Aris FC (), commonly known as Aris Thessaloniki FC, AFC or simply Aris, is a Greek professional football club based in the city of Thessaloniki, Macedonia, Greece. Created in 1914 as Aris Thessaloniki Football Club, the club was a founding member of the Macedonian Football Clubs Association, as well as the Hellenic Football Federation. The colours of the club are golden/yellow, a dominant colour in the culture of Macedonia and reminiscent of the Byzantine heritage of Thessaloniki, and black. It is named after Ares, the ancient Olympian "God of War," associated also with courage and masculinity, whose image is portrayed on the club's logo as depicted in the Ludovisi Ares sculpture.
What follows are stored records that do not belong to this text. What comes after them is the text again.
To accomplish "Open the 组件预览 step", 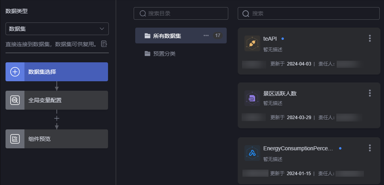I will pos(57,139).
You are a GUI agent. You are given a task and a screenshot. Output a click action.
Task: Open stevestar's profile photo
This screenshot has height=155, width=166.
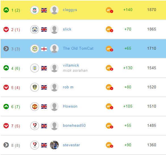click(54, 145)
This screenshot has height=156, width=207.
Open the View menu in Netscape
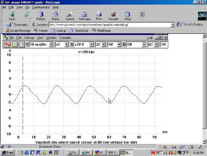click(x=19, y=7)
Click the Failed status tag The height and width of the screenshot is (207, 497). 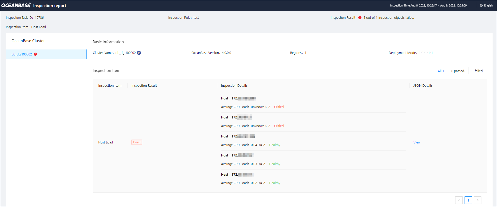tap(137, 142)
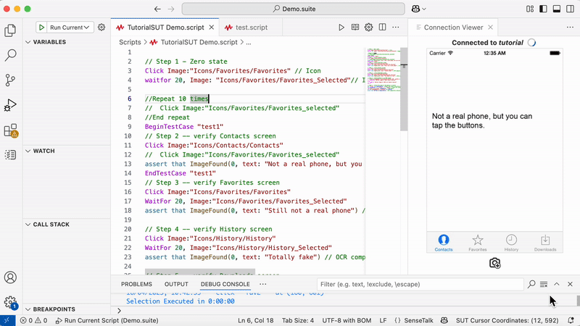Switch to the test.script editor tab

pos(245,27)
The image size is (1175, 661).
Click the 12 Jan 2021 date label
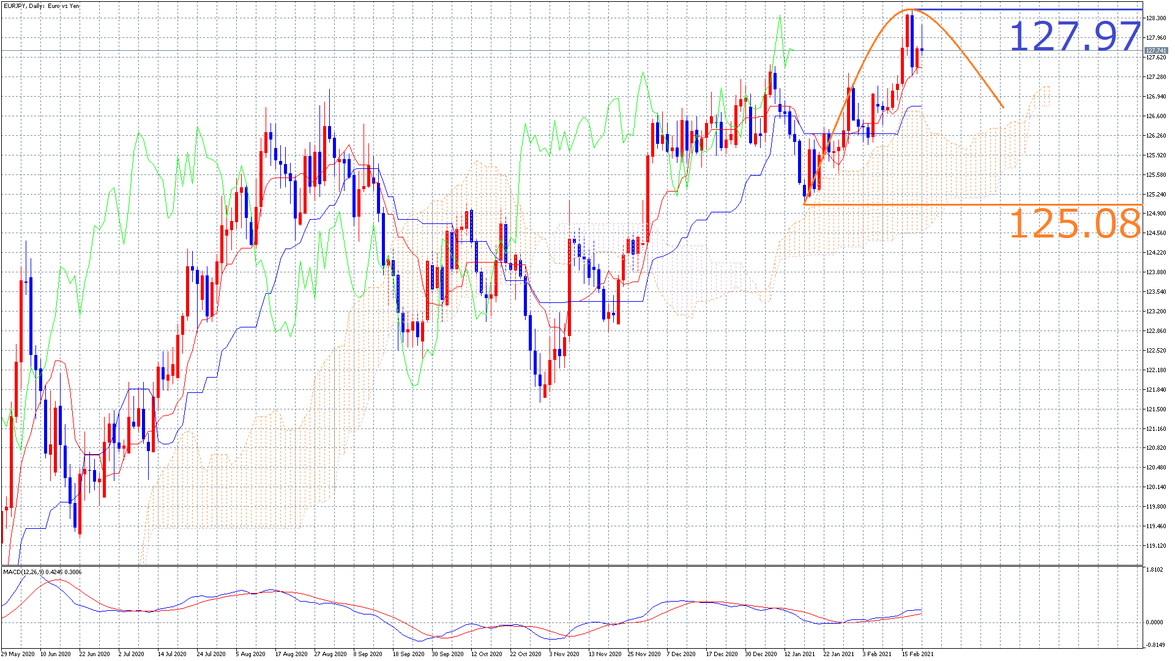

Aris Thessaloniki was also one of the strongest and most popular teams in Greece during the interwar period. They have won the Greek championship three times (1928, 1932, 1946), the Greek Cup once (1970), and they had an undefeated home record in European competitions for 28 matches from 1968 to 2020, when they lost to Kolos. The team's home ground is the Kleanthis Vikelidis Stadium.

History

Foundation and golden years: 1920–1950

The club was established as a football club ("Podosferikos Syllogos Aris Thessalonikis") by a group of 22 young friends in a coffee bar in Votsi area on 25 March 1914 and given the name Aris from Ares, the ancient god of war. Its nickname was inspired by the two Balkan Wars of 1912–1913, when Greece fought against the Ottoman Empire before engaging in a war with Bulgaria. In Greek mythology, Aris was a deity who was in conflict with Heracles, the mythological character after which Aris's rival football team, Iraklis, was named. Aris holds a fierce rivalry with PAOK. At first, the club was based on a near the Arch and Tomb of Galerius, but after the accession of two minor football clubs in 1919 and 1921 the club's base was moved near to Flemming Street of eastern Thessaloniki. The first stadium was built on the site where Mars Field Park currently lies on Stratou Avenue. Quickly the club became very popular and soon new teams apart from football were established.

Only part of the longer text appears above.